Página
================

Os personagens são construídos através de dualidades: livres e cativos; pobres e ricos; pessoas de famílias tradicionais e pessoas de famílias sem importância social; homens ilustres e homens ignorantes; mulheres de família e mulheres festeiras; entre outros. Os cativos, ao invés de apáticos e submissos, são retratados como homens escravizados que reagem a seu modo às atrocidades praticadas pelas mãos brancas. E são eles que têm amplo desenvolvimento nas ações do romance. São exemplos disso a cena em que D. Amandra, senhora acostumada a aplicar cruéis castigos, leva uma bofetada de sua ex-escrava; das cozinheiras que abandonaram os patrões antes de lhes servirem o jantar; a cena em que os escravos quebram móveis e louças numa expansão de raiva e ódio. Pela figura cômica de Zé Catraia, escravo que é libertado no dia na abolição, o autor ironiza a possibilidade se ser livre mesmo sendo cativo. Catraia é visto por muitos como um bêbado, sem valor, mas tudo vê, tudo ouve e tudo sabe. Era homem de confiança de seu senhor, que sabia de sua inteligência e temia que os seus segredos de contrabando fossem revelados. É através deste personagem que vamos tecendo a imagem de Paletó Queimado, alcunha de José Machado, quando Zé Catraia conta a Cláudio a forma como o português se transformou em homem poderoso. Ex-quitandeiro, torna-se um capitalista por meios duvidosos e figura como representação da corrupção na sociedade. Inescrupuloso e ganancioso, Paletó Queimado representa o arrivismo tão comum naquele momento histórico e, motivado por segundas intenções, chega a oferecer ajuda a Olivier.
Já Carlos Bento – o “intelectual falido” – é afastado da imprensa devido à sua postura ideológica. Por sua fala percebemos a desvalorização do professorado e das pessoas sábias, o parecer sobre a sociedade e a educação, e sua crítica sobre a decadência da lavoura quando descreve a imagem do feitor e analisa o atraso  econômico do Maranhão. Em um diálogo entre ele e João Olivier, este manifesta a sua desilusão quanto a Proclamação da República:
Eu esperava que, depois do 13 de Maio, por que trabalhei tanto; depois do 15 de Novembro, com que me alegrei bastante; esperava que houvesse uma renovação social. Errônea ou acertadamente eu cuidava que a pública administração com luzes mais fortes e puras, tomasse outro caminho que não esse que hoje nos infelicita. (MORAES, 2000, p. 77).

================

Dados de origem
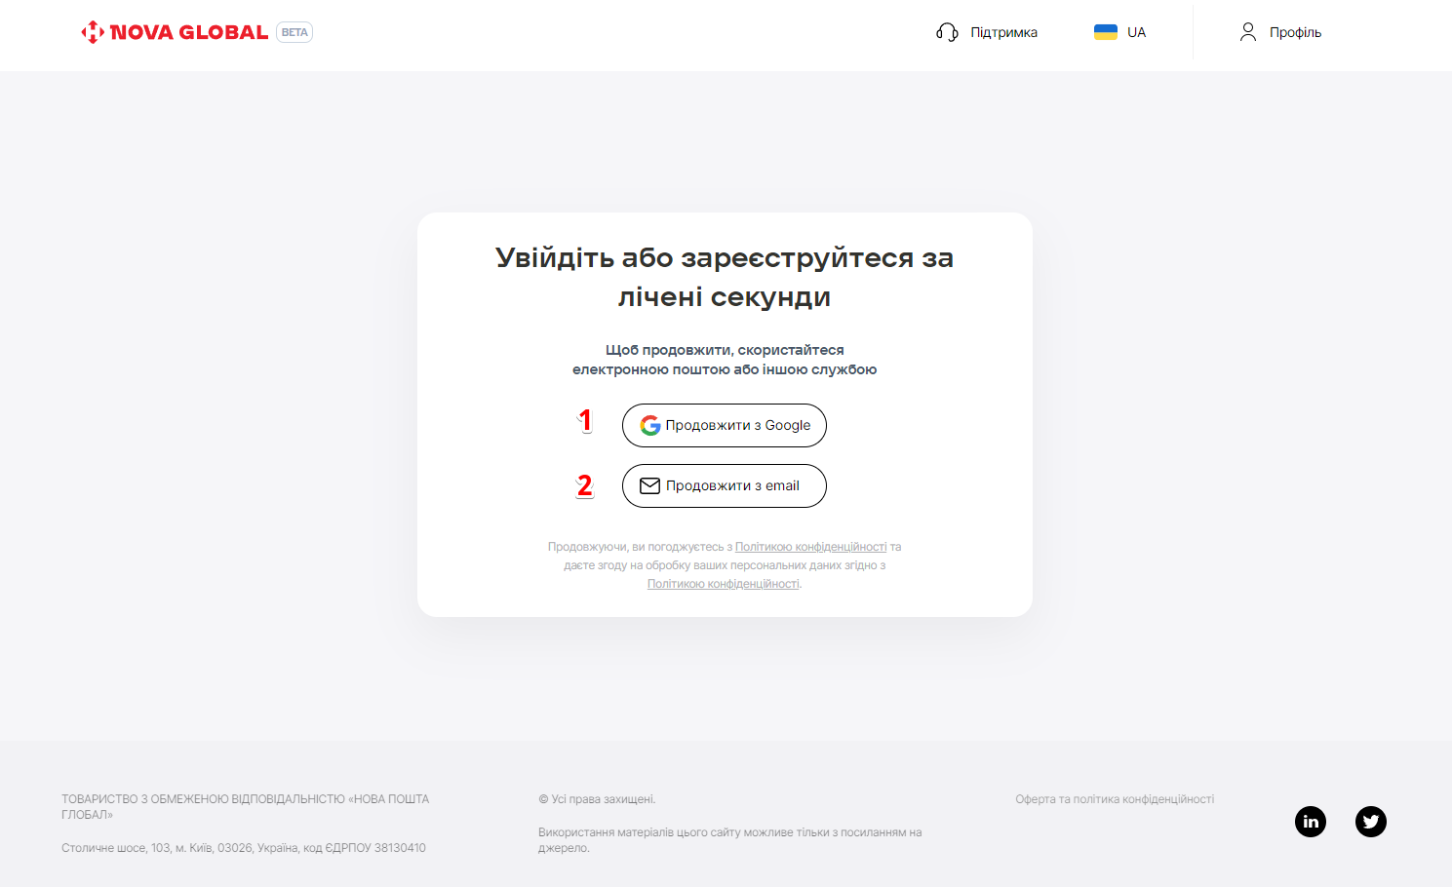Click the Google G logo icon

================

Enunciado
Indique se cada afirmação abaixo está de acordo com a página, respondendo sim ou não e citando as palavras decisivas da página sem alterá-las.
1. Paletó Queimado havia sido quitandeiro antes de se tornar capitalista.
2. Carlos Bento é afastado da imprensa por motivo de saúde.
3. Os cativos são retratados como apáticos e submissos.

Resolução
1. Sim: “Ex-quitandeiro, torna-se um capitalista por meios duvidosos”.
2. Não: “é afastado da imprensa devido à sua postura ideológica”.
3. Não: “Os cativos, ao invés de apáticos e submissos, são retratados como homens escravizados que reagem a seu modo às atrocidades praticadas pelas mãos brancas”.